*Excerpted data*:

============

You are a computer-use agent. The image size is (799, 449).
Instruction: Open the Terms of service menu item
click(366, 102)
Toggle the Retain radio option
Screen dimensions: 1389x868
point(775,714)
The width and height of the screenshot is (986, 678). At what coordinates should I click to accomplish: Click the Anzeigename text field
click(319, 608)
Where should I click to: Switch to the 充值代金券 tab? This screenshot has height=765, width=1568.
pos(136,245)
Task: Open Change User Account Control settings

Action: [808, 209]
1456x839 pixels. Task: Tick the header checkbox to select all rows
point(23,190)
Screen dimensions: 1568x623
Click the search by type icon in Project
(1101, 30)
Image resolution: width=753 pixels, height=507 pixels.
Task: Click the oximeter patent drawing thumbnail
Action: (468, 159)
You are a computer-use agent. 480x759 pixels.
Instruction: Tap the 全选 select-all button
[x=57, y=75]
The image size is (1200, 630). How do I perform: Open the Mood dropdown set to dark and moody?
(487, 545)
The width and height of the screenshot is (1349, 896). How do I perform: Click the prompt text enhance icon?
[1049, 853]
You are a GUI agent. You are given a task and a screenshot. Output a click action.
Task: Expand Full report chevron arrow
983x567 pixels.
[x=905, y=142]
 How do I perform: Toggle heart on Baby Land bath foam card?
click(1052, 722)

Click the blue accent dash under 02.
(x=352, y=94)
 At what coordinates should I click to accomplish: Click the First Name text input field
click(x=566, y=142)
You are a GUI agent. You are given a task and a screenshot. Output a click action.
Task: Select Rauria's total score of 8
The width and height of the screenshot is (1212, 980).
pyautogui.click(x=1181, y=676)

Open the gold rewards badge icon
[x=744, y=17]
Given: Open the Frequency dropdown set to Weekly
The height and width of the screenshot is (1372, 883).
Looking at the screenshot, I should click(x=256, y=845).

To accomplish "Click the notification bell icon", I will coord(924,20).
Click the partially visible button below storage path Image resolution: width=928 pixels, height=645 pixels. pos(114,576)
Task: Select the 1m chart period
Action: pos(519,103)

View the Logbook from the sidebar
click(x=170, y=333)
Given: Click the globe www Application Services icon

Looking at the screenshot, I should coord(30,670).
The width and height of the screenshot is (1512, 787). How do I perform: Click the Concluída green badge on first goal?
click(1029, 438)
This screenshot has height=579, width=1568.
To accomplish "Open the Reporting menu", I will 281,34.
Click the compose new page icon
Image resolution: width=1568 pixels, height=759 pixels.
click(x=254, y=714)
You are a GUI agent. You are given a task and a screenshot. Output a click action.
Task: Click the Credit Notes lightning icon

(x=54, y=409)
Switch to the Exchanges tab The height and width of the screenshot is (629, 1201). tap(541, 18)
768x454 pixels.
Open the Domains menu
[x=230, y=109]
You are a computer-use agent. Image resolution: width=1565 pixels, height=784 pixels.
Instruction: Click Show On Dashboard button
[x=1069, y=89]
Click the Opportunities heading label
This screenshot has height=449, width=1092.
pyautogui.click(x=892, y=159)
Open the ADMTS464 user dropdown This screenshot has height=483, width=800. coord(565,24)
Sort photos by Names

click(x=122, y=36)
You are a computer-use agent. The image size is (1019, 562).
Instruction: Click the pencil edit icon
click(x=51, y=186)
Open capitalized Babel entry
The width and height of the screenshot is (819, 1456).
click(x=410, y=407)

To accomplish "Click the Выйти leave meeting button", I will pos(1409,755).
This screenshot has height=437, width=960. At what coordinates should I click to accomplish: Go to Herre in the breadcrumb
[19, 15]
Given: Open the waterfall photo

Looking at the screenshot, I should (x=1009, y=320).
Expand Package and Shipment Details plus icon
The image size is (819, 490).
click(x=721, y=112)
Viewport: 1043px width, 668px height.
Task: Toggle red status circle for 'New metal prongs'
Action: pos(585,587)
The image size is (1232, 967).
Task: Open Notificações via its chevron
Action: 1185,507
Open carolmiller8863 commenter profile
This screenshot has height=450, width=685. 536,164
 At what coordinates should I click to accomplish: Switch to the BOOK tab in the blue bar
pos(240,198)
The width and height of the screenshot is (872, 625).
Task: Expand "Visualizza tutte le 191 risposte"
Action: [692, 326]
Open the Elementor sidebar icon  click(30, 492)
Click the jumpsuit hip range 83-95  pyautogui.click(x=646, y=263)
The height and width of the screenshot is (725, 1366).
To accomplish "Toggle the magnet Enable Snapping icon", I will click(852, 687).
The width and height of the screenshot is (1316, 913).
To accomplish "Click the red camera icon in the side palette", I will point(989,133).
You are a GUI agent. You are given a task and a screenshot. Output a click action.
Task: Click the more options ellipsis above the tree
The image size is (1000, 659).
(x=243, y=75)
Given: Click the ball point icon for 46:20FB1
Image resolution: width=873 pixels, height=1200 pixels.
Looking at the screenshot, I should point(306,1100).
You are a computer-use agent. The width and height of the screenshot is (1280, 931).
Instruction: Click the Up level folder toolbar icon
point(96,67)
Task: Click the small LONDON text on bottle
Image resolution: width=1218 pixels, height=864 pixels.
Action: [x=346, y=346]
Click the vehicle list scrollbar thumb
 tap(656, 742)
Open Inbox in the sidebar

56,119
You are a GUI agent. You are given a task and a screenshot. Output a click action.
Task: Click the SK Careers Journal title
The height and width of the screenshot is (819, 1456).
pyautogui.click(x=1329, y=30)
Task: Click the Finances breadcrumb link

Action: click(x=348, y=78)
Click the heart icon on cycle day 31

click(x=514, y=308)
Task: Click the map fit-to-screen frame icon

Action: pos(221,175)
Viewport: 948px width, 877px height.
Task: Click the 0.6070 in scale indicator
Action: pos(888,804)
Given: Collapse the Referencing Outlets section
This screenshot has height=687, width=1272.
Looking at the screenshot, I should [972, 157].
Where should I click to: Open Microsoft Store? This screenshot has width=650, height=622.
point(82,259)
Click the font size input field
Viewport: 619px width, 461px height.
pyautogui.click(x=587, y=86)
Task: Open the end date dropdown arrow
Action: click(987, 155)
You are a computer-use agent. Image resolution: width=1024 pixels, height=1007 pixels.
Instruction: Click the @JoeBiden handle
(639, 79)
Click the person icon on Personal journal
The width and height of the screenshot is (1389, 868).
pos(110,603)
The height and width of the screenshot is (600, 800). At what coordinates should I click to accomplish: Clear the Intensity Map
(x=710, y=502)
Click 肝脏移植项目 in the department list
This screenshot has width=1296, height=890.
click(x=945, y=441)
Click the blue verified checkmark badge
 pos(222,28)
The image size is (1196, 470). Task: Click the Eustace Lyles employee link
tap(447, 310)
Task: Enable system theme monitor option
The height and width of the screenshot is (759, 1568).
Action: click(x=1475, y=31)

============

*What is being asked*:
Rewrite every one of these lines, swapping "text field" for "input box" and leaving everything else the same.

*Response to the task*:
You are a computer-use agent. The image size is (799, 449).
Instruction: Open the Terms of service menu item
click(366, 102)
Toggle the Retain radio option
Screen dimensions: 1389x868
point(775,714)
The width and height of the screenshot is (986, 678). At what coordinates should I click to accomplish: Click the Anzeigename input box
click(319, 608)
Where should I click to: Switch to the 充值代金券 tab? This screenshot has height=765, width=1568.
pos(136,245)
Task: Open Change User Account Control settings

Action: [808, 209]
1456x839 pixels. Task: Tick the header checkbox to select all rows
point(23,190)
Screen dimensions: 1568x623
Click the search by type icon in Project
(1101, 30)
Image resolution: width=753 pixels, height=507 pixels.
Task: Click the oximeter patent drawing thumbnail
Action: (468, 159)
You are a computer-use agent. 480x759 pixels.
Instruction: Tap the 全选 select-all button
[x=57, y=75]
The image size is (1200, 630). How do I perform: Open the Mood dropdown set to dark and moody?
(487, 545)
The width and height of the screenshot is (1349, 896). How do I perform: Click the prompt text enhance icon?
[1049, 853]
You are a GUI agent. You are given a task and a screenshot. Output a click action.
Task: Expand Full report chevron arrow
983x567 pixels.
[x=905, y=142]
 How do I perform: Toggle heart on Baby Land bath foam card?
click(1052, 722)

Click the blue accent dash under 02.
(x=352, y=94)
 At what coordinates should I click to accomplish: Click the First Name text input field
click(x=566, y=142)
You are a GUI agent. You are given a task and a screenshot. Output a click action.
Task: Select Rauria's total score of 8
The width and height of the screenshot is (1212, 980).
pyautogui.click(x=1181, y=676)

Open the gold rewards badge icon
[x=744, y=17]
Given: Open the Frequency dropdown set to Weekly
The height and width of the screenshot is (1372, 883).
Looking at the screenshot, I should click(x=256, y=845).

To accomplish "Click the notification bell icon", I will coord(924,20).
Click the partially visible button below storage path Image resolution: width=928 pixels, height=645 pixels. pos(114,576)
Task: Select the 1m chart period
Action: pos(519,103)

View the Logbook from the sidebar
click(x=170, y=333)
Given: Click the globe www Application Services icon

Looking at the screenshot, I should coord(30,670).
The width and height of the screenshot is (1512, 787). How do I perform: Click the Concluída green badge on first goal?
click(1029, 438)
This screenshot has height=579, width=1568.
To accomplish "Open the Reporting menu", I will 281,34.
Click the compose new page icon
Image resolution: width=1568 pixels, height=759 pixels.
click(x=254, y=714)
You are a GUI agent. You are given a task and a screenshot. Output a click action.
Task: Click the Credit Notes lightning icon

(x=54, y=409)
Switch to the Exchanges tab The height and width of the screenshot is (629, 1201). tap(541, 18)
768x454 pixels.
Open the Domains menu
[x=230, y=109]
You are a computer-use agent. Image resolution: width=1565 pixels, height=784 pixels.
Instruction: Click Show On Dashboard button
[x=1069, y=89]
Click the Opportunities heading label
This screenshot has height=449, width=1092.
pyautogui.click(x=892, y=159)
Open the ADMTS464 user dropdown This screenshot has height=483, width=800. coord(565,24)
Sort photos by Names

click(x=122, y=36)
You are a computer-use agent. The image size is (1019, 562).
Instruction: Click the pencil edit icon
click(x=51, y=186)
Open capitalized Babel entry
The width and height of the screenshot is (819, 1456).
click(x=410, y=407)

To accomplish "Click the Выйти leave meeting button", I will pos(1409,755).
This screenshot has height=437, width=960. At what coordinates should I click to accomplish: Go to Herre in the breadcrumb
[19, 15]
Given: Open the waterfall photo

Looking at the screenshot, I should (x=1009, y=320).
Expand Package and Shipment Details plus icon
The image size is (819, 490).
click(x=721, y=112)
Viewport: 1043px width, 668px height.
Task: Toggle red status circle for 'New metal prongs'
Action: pos(585,587)
The image size is (1232, 967).
Task: Open Notificações via its chevron
Action: 1185,507
Open carolmiller8863 commenter profile
This screenshot has height=450, width=685. 536,164
 At what coordinates should I click to accomplish: Switch to the BOOK tab in the blue bar
pos(240,198)
The width and height of the screenshot is (872, 625).
Task: Expand "Visualizza tutte le 191 risposte"
Action: [692, 326]
Open the Elementor sidebar icon  click(30, 492)
Click the jumpsuit hip range 83-95  pyautogui.click(x=646, y=263)
The height and width of the screenshot is (725, 1366).
To accomplish "Toggle the magnet Enable Snapping icon", I will click(852, 687).
The width and height of the screenshot is (1316, 913).
To accomplish "Click the red camera icon in the side palette", I will point(989,133).
You are a GUI agent. You are given a task and a screenshot. Output a click action.
Task: Click the more options ellipsis above the tree
The image size is (1000, 659).
(x=243, y=75)
Given: Click the ball point icon for 46:20FB1
Image resolution: width=873 pixels, height=1200 pixels.
Looking at the screenshot, I should point(306,1100).
You are a computer-use agent. The width and height of the screenshot is (1280, 931).
Instruction: Click the Up level folder toolbar icon
point(96,67)
Task: Click the small LONDON text on bottle
Image resolution: width=1218 pixels, height=864 pixels.
Action: [x=346, y=346]
Click the vehicle list scrollbar thumb
 tap(656, 742)
Open Inbox in the sidebar

56,119
You are a GUI agent. You are given a task and a screenshot. Output a click action.
Task: Click the SK Careers Journal title
The height and width of the screenshot is (819, 1456).
pyautogui.click(x=1329, y=30)
Task: Click the Finances breadcrumb link

Action: click(x=348, y=78)
Click the heart icon on cycle day 31

click(x=514, y=308)
Task: Click the map fit-to-screen frame icon

Action: pos(221,175)
Viewport: 948px width, 877px height.
Task: Click the 0.6070 in scale indicator
Action: pos(888,804)
Given: Collapse the Referencing Outlets section
This screenshot has height=687, width=1272.
Looking at the screenshot, I should [972, 157].
Where should I click to: Open Microsoft Store? This screenshot has width=650, height=622.
point(82,259)
Click the font size input field
Viewport: 619px width, 461px height.
pyautogui.click(x=587, y=86)
Task: Open the end date dropdown arrow
Action: click(987, 155)
You are a computer-use agent. Image resolution: width=1024 pixels, height=1007 pixels.
Instruction: Click the @JoeBiden handle
(639, 79)
Click the person icon on Personal journal
The width and height of the screenshot is (1389, 868).
pos(110,603)
The height and width of the screenshot is (600, 800). At what coordinates should I click to accomplish: Clear the Intensity Map
(x=710, y=502)
Click 肝脏移植项目 in the department list
This screenshot has width=1296, height=890.
click(x=945, y=441)
Click the blue verified checkmark badge
 pos(222,28)
The image size is (1196, 470). Task: Click the Eustace Lyles employee link
tap(447, 310)
Task: Enable system theme monitor option
The height and width of the screenshot is (759, 1568).
Action: click(x=1475, y=31)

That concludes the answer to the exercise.